T2011-049 A set of novel DNA methylation inhibitors that reduce DNA methylation by small molecule agents.

The Need

Substantial evidence indicates that DNA methylation-mediated silencing of tumor suppressor genes is a mechanism for the pathogenesis of cancer and many other diseases. Thus, small-molecule agents that target DNA methylation are considered a therapeutically relevant strategy for cancer treatment. The major competitor in the market is a demethylating agent named 5-aza-2’-deoxyctidine, also known as decitabine or 5-aza. However, side-effects of decitabine include cell toxicity, bone marrow suppression, neutropenia, thrombocytopenia, and short half-life.

The Technology

Researchers at The Ohio State University researchers, led by Dr. Ching-Shih Chen, discovered novel structures for DNA methylation inhibitors derived from procainamide, including lead agent IM25. Procainamide and its derivatives safely and effectively inhibit DNA (cytosine-5)-methyltransferase 1 (DNMT1) through a reduction of affinity with its two substrates. Demethylation causes growth arrest and reactivation of tumor suppressor genes in cells, which lead to decreased tumor size and improve prognosis in cancer patients.

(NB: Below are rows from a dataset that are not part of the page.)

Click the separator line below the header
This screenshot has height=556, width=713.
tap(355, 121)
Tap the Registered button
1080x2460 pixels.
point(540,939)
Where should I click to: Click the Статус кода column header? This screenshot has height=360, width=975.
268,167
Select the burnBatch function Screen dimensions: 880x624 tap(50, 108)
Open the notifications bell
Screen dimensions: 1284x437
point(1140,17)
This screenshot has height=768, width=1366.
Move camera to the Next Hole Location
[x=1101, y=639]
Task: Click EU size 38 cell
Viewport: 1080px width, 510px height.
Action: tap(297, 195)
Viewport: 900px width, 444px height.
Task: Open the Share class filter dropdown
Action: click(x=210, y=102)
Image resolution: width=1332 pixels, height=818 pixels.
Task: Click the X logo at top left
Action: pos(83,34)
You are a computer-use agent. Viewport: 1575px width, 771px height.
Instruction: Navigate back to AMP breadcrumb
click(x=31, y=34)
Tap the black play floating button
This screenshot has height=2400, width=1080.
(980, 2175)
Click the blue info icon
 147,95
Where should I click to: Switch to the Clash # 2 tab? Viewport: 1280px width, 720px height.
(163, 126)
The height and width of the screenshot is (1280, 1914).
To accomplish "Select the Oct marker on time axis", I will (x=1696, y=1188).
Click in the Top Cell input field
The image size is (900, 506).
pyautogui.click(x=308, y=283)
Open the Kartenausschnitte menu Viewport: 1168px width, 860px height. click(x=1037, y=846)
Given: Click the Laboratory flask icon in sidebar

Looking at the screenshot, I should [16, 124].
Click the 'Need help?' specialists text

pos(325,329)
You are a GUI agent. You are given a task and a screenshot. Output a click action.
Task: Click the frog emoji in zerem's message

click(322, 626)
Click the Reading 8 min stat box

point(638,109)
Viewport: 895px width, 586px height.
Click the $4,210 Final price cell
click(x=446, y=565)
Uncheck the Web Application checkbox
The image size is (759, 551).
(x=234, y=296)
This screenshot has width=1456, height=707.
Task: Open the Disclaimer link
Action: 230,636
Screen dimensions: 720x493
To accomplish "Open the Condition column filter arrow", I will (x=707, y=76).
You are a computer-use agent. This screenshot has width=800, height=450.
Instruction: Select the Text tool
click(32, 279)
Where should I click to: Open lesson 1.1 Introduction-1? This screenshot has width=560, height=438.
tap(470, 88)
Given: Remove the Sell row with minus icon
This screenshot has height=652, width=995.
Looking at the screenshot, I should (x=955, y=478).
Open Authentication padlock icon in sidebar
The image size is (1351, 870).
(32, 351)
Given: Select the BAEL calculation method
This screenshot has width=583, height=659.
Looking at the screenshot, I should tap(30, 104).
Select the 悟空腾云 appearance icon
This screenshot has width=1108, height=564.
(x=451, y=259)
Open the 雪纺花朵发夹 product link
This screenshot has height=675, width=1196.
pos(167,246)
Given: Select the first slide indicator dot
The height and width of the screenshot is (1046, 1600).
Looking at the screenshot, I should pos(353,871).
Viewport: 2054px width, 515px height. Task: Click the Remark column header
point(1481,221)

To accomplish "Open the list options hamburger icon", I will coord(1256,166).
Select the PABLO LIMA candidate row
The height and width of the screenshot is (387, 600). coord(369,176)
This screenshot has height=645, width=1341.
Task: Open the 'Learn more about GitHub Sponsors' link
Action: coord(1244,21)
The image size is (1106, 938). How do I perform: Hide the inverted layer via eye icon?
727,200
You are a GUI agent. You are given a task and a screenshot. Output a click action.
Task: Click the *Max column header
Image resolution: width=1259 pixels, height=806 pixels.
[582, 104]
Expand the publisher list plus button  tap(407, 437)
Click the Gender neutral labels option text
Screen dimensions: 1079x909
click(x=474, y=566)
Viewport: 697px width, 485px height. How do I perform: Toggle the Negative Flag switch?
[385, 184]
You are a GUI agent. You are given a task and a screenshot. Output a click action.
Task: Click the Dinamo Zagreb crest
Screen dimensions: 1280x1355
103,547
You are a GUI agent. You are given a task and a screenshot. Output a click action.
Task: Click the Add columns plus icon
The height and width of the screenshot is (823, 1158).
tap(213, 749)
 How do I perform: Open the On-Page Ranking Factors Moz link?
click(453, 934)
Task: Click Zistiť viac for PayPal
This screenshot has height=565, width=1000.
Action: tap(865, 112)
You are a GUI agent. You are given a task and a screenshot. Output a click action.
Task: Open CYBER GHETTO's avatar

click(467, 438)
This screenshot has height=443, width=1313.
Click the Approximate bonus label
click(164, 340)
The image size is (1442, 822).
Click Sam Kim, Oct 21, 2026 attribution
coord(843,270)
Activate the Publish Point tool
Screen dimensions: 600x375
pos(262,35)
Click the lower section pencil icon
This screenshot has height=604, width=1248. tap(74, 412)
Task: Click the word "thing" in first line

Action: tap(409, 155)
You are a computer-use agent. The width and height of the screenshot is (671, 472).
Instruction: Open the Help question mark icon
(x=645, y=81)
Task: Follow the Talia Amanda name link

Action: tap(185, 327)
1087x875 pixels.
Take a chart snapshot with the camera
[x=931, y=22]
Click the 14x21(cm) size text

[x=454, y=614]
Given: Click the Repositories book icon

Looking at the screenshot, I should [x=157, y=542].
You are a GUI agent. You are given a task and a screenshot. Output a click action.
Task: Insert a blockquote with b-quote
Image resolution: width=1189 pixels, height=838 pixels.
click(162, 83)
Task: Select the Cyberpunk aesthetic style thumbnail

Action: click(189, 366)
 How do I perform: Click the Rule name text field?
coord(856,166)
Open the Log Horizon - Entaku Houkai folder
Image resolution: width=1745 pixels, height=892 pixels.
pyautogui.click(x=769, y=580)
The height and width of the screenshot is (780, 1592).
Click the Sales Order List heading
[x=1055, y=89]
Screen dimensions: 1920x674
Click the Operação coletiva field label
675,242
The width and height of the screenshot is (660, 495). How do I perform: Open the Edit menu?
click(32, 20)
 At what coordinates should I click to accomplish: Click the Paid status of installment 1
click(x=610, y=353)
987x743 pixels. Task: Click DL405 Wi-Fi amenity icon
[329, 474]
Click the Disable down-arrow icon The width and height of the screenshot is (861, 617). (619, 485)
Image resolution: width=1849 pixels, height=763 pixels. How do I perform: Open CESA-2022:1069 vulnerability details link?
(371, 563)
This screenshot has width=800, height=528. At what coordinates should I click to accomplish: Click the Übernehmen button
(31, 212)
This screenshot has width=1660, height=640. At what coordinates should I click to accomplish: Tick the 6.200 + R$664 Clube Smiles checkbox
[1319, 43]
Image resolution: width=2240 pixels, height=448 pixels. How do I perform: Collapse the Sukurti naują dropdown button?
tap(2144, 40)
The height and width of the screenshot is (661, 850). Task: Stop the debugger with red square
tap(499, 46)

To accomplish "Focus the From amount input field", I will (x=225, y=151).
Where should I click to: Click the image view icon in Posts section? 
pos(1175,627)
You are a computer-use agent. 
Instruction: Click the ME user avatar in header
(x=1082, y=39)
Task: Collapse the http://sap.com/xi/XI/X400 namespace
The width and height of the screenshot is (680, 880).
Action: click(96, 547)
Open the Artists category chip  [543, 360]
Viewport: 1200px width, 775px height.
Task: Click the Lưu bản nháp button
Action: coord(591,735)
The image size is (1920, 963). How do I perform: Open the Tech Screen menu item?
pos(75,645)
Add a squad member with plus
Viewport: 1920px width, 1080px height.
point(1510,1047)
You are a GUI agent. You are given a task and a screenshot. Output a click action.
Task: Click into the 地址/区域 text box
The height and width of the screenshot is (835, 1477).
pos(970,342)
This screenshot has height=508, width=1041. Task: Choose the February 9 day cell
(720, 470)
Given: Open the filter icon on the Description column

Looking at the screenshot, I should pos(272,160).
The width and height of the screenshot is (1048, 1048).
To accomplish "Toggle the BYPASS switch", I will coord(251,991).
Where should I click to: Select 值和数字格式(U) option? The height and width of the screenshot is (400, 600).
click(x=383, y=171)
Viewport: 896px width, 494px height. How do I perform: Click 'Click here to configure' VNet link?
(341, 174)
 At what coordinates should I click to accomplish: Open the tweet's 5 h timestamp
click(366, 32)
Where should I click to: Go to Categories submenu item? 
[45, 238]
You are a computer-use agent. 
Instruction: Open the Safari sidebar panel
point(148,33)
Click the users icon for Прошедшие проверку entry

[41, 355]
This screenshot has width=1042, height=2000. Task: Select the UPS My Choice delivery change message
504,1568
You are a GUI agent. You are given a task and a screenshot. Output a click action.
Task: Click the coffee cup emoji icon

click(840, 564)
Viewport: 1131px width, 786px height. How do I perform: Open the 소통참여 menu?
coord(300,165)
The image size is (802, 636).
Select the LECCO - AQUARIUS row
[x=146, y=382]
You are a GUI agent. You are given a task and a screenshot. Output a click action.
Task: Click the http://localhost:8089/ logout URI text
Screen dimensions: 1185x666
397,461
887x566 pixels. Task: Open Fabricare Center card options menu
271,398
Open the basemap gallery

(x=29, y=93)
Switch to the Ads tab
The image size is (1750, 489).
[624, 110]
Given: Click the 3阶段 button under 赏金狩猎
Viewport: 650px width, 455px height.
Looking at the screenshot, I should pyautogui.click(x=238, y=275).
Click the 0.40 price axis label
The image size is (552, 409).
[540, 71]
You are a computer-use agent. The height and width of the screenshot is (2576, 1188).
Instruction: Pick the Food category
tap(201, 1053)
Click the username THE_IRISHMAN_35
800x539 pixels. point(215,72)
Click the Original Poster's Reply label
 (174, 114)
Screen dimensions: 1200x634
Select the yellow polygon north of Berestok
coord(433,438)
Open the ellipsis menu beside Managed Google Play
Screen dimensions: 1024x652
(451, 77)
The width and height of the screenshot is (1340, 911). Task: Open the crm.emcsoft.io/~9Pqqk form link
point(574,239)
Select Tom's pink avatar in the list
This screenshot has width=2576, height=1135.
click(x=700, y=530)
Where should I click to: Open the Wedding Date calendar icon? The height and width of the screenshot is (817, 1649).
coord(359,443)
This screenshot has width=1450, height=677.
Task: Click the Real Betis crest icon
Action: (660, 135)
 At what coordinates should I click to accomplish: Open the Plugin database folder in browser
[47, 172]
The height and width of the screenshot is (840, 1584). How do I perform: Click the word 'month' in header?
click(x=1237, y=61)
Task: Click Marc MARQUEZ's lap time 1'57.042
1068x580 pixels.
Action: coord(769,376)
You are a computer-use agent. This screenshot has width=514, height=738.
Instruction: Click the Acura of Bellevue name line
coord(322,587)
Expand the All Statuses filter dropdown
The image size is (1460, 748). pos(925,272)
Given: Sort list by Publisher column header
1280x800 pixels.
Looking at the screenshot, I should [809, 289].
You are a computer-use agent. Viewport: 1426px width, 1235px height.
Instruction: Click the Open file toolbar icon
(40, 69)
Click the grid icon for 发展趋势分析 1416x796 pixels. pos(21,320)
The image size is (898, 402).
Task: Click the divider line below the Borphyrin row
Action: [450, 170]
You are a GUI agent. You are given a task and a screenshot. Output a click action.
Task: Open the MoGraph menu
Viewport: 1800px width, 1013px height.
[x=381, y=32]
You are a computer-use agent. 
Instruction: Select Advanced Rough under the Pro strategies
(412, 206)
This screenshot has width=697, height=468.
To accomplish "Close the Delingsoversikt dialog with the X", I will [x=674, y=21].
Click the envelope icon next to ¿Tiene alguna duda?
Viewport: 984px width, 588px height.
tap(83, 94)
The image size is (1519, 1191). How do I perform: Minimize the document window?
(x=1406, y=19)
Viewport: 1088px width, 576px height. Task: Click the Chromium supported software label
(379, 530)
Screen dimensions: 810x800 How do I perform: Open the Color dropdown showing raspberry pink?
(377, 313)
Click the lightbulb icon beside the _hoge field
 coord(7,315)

This invention was funded by the National Science Council (Taiwan) and the National Institutes of Health.

Commercial Applications

  • Biological cancer treatment
  • Therapeutics
  • Pharmaceutical

Benefits/Advantages

  • IM25 displays high potency in producing GSTp1 DNA demethylation in cancerous cells
  • Exhibits lower cytotoxicity in MCF7 cells relative to procainamide and other current commercial hypomethylating drugs
  • Long half-life allows effective delivery to tumor sites